Stored items:
☆ ☆ ☆
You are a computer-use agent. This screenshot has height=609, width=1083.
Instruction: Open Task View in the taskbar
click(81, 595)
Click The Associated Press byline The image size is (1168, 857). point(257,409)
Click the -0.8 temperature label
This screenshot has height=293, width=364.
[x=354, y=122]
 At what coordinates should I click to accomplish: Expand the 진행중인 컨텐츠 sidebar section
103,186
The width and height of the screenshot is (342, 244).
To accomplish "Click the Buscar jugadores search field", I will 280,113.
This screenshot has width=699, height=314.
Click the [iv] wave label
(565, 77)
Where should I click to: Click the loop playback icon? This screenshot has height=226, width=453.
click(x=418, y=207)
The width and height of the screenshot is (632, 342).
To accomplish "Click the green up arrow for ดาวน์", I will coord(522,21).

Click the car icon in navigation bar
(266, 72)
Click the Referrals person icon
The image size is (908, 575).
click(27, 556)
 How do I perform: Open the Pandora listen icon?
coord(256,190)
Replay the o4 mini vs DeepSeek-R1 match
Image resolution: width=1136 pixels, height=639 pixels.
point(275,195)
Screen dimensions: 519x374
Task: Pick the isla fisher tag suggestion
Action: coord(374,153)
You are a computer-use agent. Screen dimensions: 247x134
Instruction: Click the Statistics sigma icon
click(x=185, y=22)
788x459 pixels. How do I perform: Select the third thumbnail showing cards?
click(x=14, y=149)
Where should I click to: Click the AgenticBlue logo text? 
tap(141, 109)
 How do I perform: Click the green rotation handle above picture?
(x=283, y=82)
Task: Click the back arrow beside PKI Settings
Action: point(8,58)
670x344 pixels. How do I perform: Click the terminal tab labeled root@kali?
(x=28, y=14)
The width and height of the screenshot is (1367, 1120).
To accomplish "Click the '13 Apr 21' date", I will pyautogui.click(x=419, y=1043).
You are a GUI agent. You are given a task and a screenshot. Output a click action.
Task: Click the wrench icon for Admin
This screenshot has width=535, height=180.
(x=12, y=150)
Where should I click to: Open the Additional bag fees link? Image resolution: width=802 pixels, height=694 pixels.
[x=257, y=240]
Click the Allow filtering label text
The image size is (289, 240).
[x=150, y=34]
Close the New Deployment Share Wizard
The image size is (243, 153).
☆ ☆ ☆
Assignment: The records above must be restated. Preserve every word.

Response below:
You are a computer-use agent. This screenshot has height=609, width=1083.
Instruction: Open Task View in the taskbar
click(81, 595)
Click The Associated Press byline The image size is (1168, 857). point(257,409)
Click the -0.8 temperature label
This screenshot has height=293, width=364.
[x=354, y=122]
 At what coordinates should I click to accomplish: Expand the 진행중인 컨텐츠 sidebar section
103,186
The width and height of the screenshot is (342, 244).
To accomplish "Click the Buscar jugadores search field", I will 280,113.
This screenshot has width=699, height=314.
Click the [iv] wave label
(565, 77)
Where should I click to: Click the loop playback icon? This screenshot has height=226, width=453.
click(x=418, y=207)
The width and height of the screenshot is (632, 342).
To accomplish "Click the green up arrow for ดาวน์", I will coord(522,21).

Click the car icon in navigation bar
(266, 72)
Click the Referrals person icon
The image size is (908, 575).
click(27, 556)
 How do I perform: Open the Pandora listen icon?
coord(256,190)
Replay the o4 mini vs DeepSeek-R1 match
Image resolution: width=1136 pixels, height=639 pixels.
point(275,195)
Screen dimensions: 519x374
Task: Pick the isla fisher tag suggestion
Action: coord(374,153)
You are a computer-use agent. Screen dimensions: 247x134
Instruction: Click the Statistics sigma icon
click(x=185, y=22)
788x459 pixels. How do I perform: Select the third thumbnail showing cards?
click(x=14, y=149)
Where should I click to: Click the AgenticBlue logo text? 
tap(141, 109)
 How do I perform: Click the green rotation handle above picture?
(x=283, y=82)
Task: Click the back arrow beside PKI Settings
Action: point(8,58)
670x344 pixels. How do I perform: Click the terminal tab labeled root@kali?
(x=28, y=14)
The width and height of the screenshot is (1367, 1120).
To accomplish "Click the '13 Apr 21' date", I will pyautogui.click(x=419, y=1043).
You are a GUI agent. You are given a task and a screenshot. Output a click action.
Task: Click the wrench icon for Admin
This screenshot has width=535, height=180.
(x=12, y=150)
Where should I click to: Open the Additional bag fees link? Image resolution: width=802 pixels, height=694 pixels.
[x=257, y=240]
Click the Allow filtering label text
The image size is (289, 240).
[x=150, y=34]
Close the New Deployment Share Wizard
The image size is (243, 153).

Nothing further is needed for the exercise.